Networking For A Job

Networking for a job continues to be the number one method people use to find employment.


  • People like to hire people they know and trust, or people their employees know and trust.
  • It's the easiest and most economical way to find new employees. Word of mouth advertising doesn't cost anything, and employees are grateful for the opportunity to refer someone they know who would be a great fit for a position.

Networking For A Job: Your Day To Day Encounters

If the word "networking" sends shivers down your spine, relax! You network every day and may not even realize it. Think of all the people you know from work, the gym, any clubs or associations you belong to, any team activities you or your children participate in, your church, your neighborhood association, trade associations, doctor, dentist, etc. People you interact with in your day to day life may just come across a great opportunity for you.
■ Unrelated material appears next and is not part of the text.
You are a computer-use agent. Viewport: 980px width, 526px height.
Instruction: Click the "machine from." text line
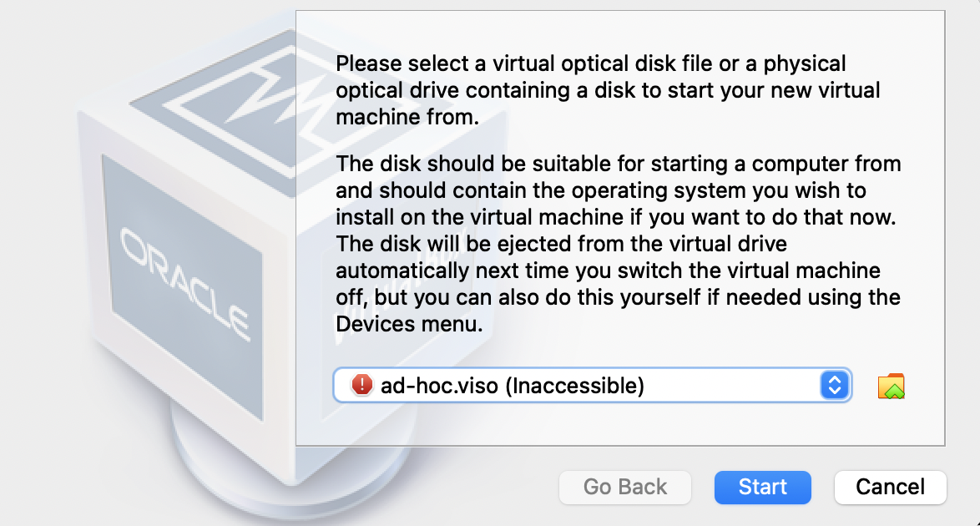407,118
Take time to talk to people you encounter to find out what they do, if they like where they work, what the company does, etc. When you're ready to start looking for a job, let some of your friends, former colleagues, relatives, or neighbors know that you're looking for a job, and briefly explain what you're looking for. Ask them to let you know if they hear of anything or know of anything available that might be well-suited to you. Many employers encourage employee-referrals, so most people will be glad to pass your resume along.

Networking For A Job: Structured Networking

Structured networking may be a great tool to utilize in your job search, especially if you're new to an area and seeking a job, or if you have plenty of time for a job search.
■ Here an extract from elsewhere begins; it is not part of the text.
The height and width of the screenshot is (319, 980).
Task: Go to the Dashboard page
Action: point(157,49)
Local chambers of commerce, networking companies, and other associations hold structured networking events from time to time. You almost always have to pay for these events, so make sure before you pay and attend that it will be worth your while.
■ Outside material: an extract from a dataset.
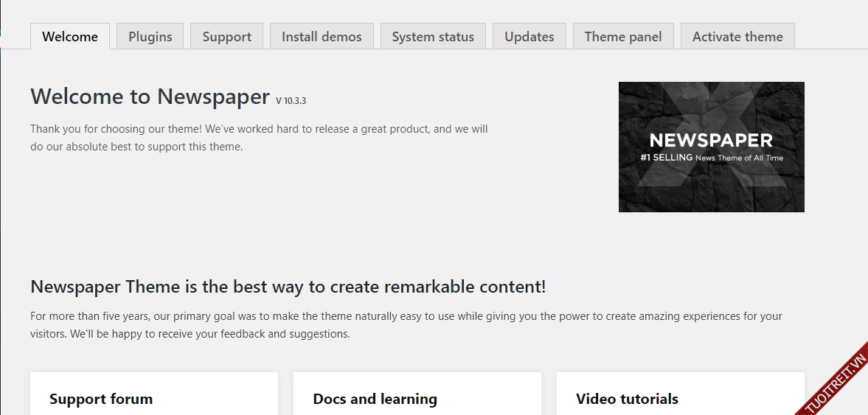
Task: Click the '#1 SELLING News Theme' tagline
Action: (x=711, y=158)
When using structured networking for a job search, it might make sense for you to attend a networking event where several Fortune 100 or 500 companies are represented. If you're seeking professional employment, it might not make sense to attend a networking event geared towards small business owners.

If you decide to attend one of these events, don't expect immediate results. Relationships are built on trust, and that takes time. To make an event beneficial for you, take plenty of copies of your resume, and get business cards from people whose companies you're interested in working for. Be sure to follow-up with the contacts after the event with a hand-written note expressing your pleasure in meeting them. If you really connect with someone, make sure to stay in touch and meet for coffee.

Networking For A Job Online

Discussion forums focused on job searches or employment may be a great tool to use when networking for a job. If you belong to a specific profession or trade association, use any online forums to network with others.

If you do decide to use the internet for networking, make sure not to reveal too much personal information to anyone you don't really know.

Networking For A Job: College Connections

You may still be paying off your student loan, so make that money continue to work for you!

Most colleges and universities offer career services to alumni. Services vary from school to school, but range from job search assistance to career-help seminars.

Check with your school to find out if they provide any career services. If you belonged to a fraternity or sorority, this may also be a great way to network for a job.